Task instructions
Return each line exactly, from the one that has "Task: Select the Mate tool" through the end of the entries, both ends included. Pictures do not belong.

=== Begin Enclosure ===

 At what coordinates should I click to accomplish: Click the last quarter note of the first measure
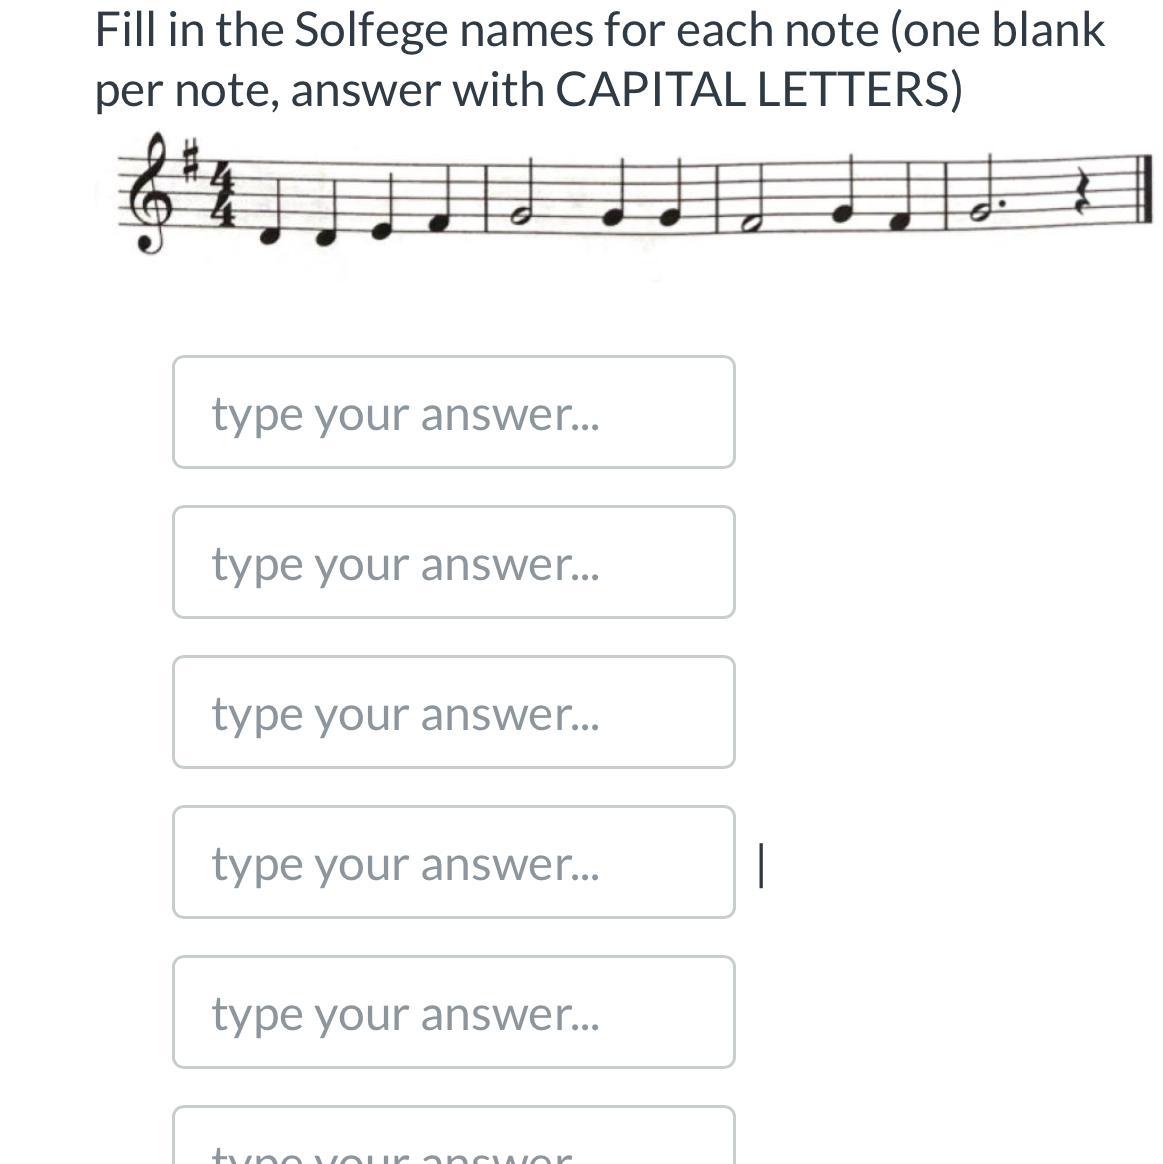437,224
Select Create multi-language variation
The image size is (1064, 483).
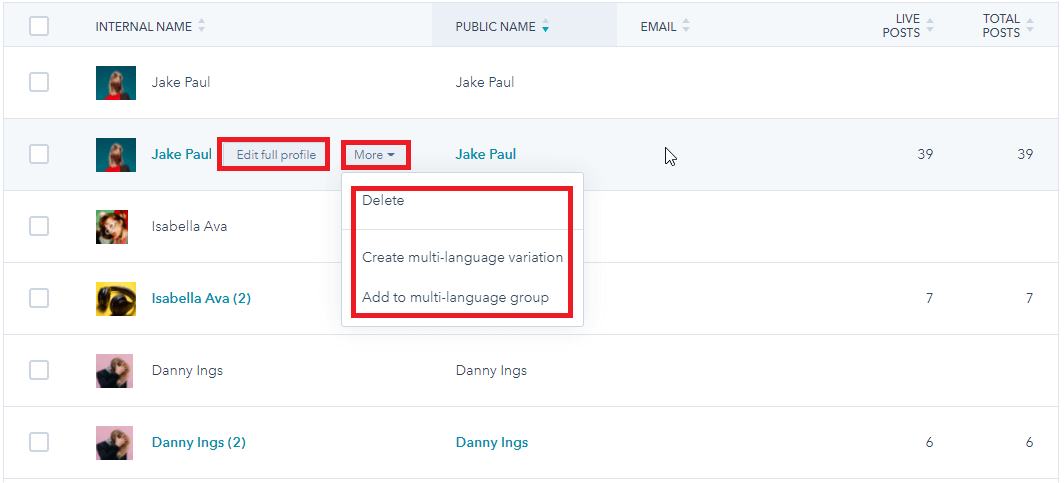[462, 257]
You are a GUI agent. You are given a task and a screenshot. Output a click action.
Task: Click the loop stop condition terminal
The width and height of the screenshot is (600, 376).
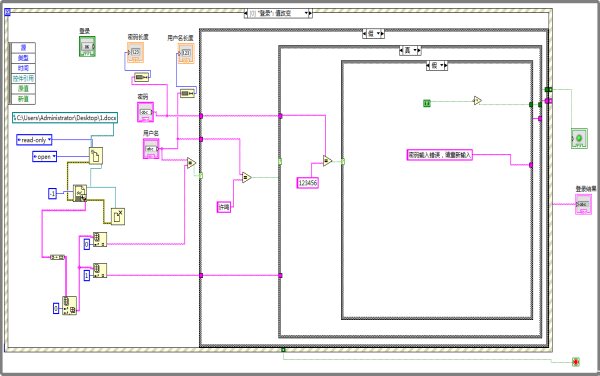576,361
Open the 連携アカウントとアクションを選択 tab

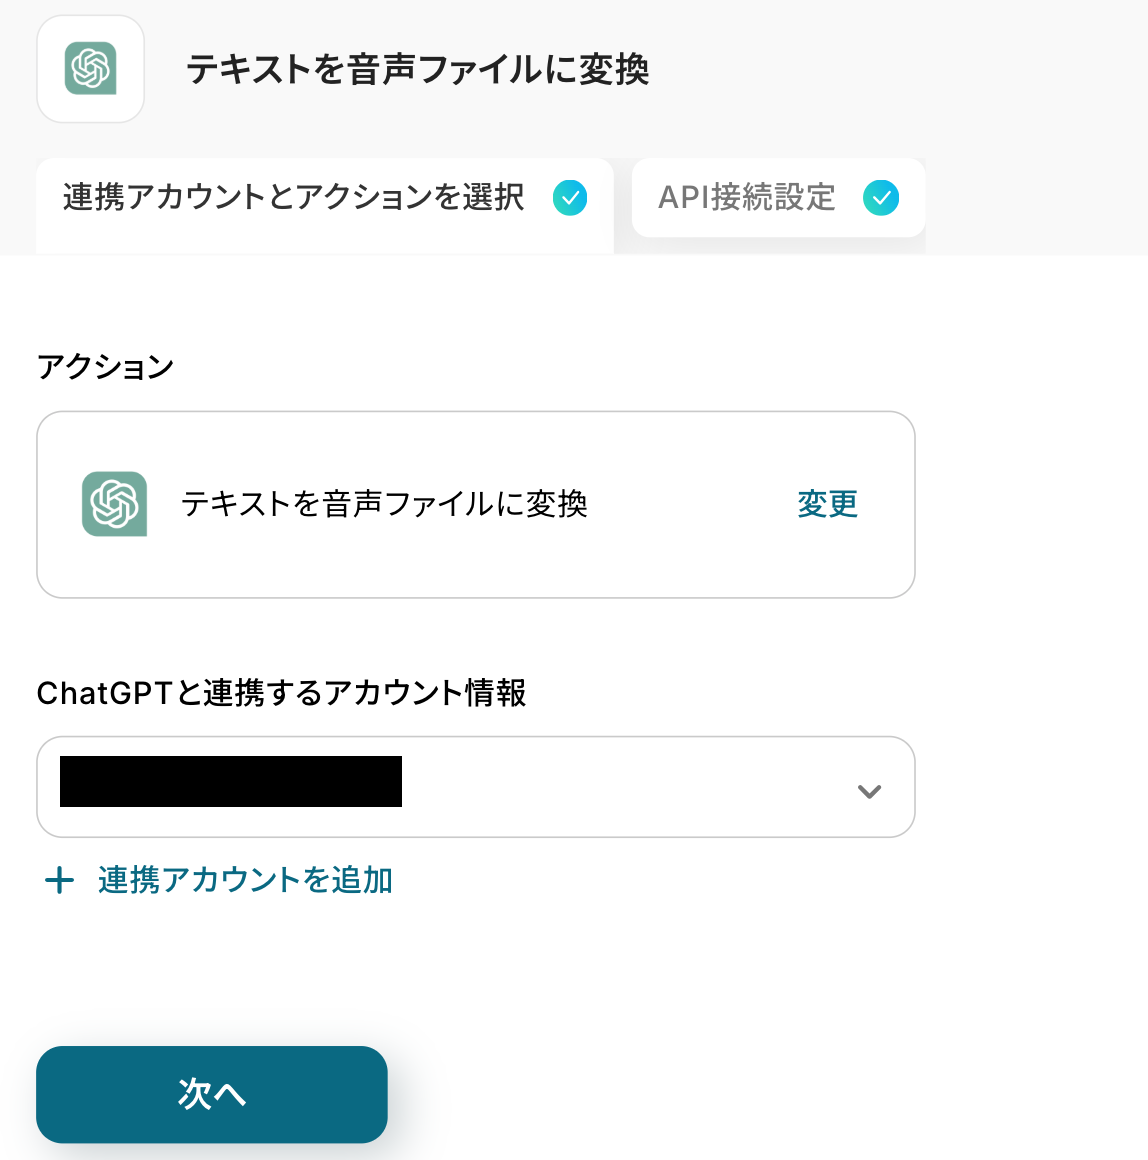(x=293, y=198)
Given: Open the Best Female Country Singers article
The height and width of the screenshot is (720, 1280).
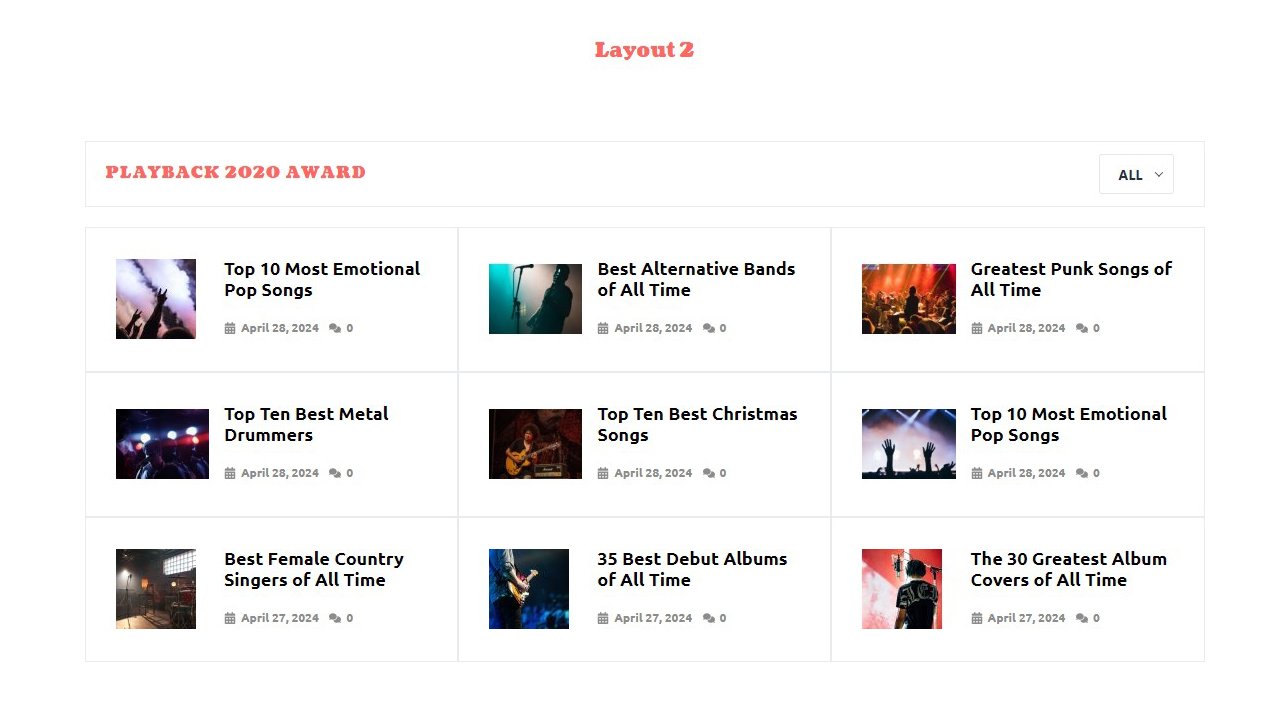Looking at the screenshot, I should (x=314, y=569).
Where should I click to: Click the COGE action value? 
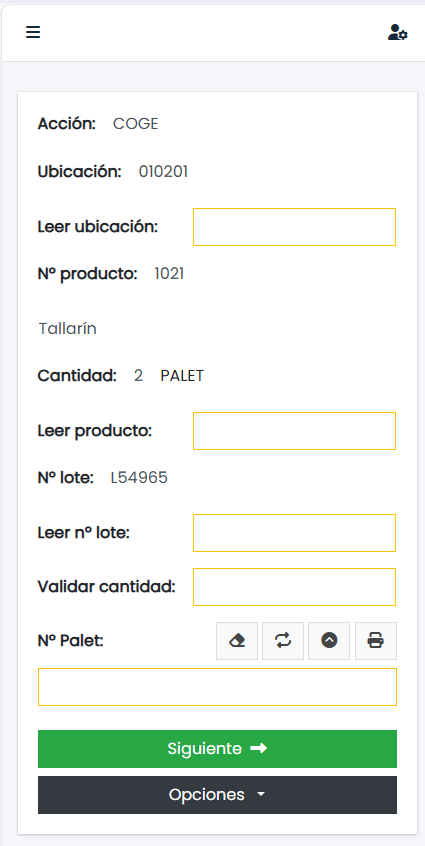pyautogui.click(x=135, y=124)
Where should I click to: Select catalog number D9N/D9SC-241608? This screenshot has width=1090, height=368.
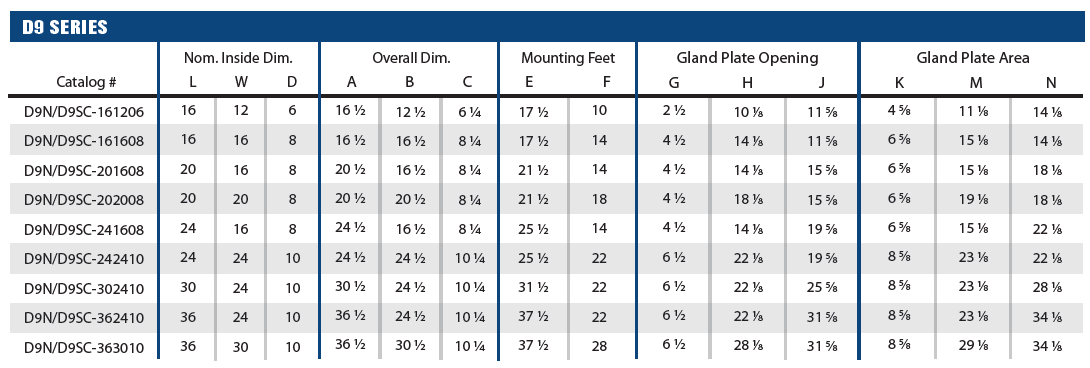[x=84, y=230]
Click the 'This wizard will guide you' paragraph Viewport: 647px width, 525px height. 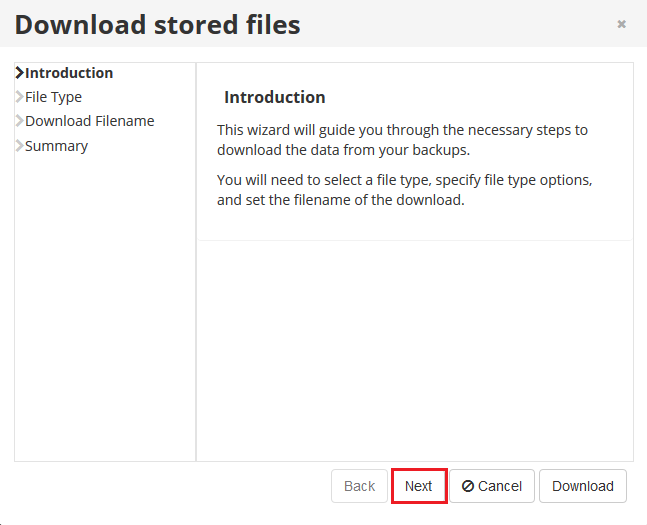[x=402, y=140]
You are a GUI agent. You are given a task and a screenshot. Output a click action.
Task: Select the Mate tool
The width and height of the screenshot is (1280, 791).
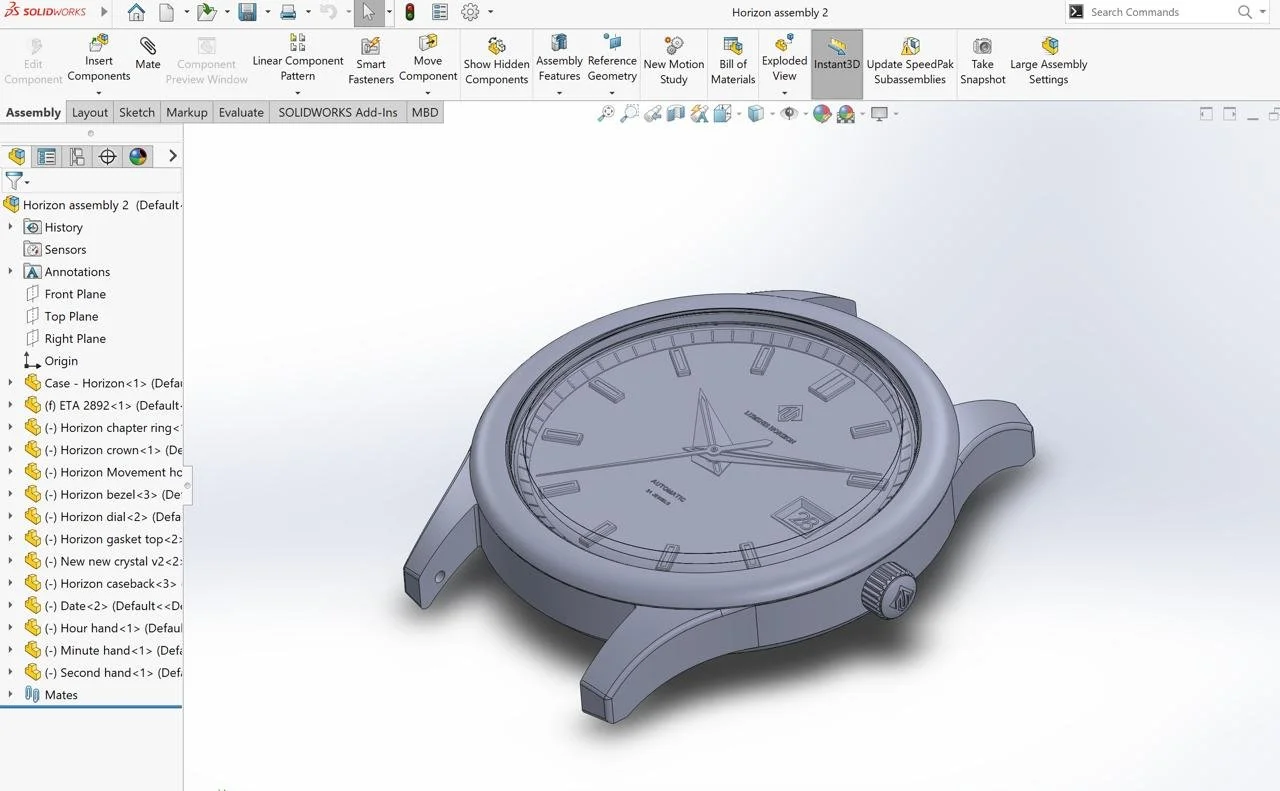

=== End Enclosure ===

Your response
Task: Select the Mate tool
The width and height of the screenshot is (1280, 791).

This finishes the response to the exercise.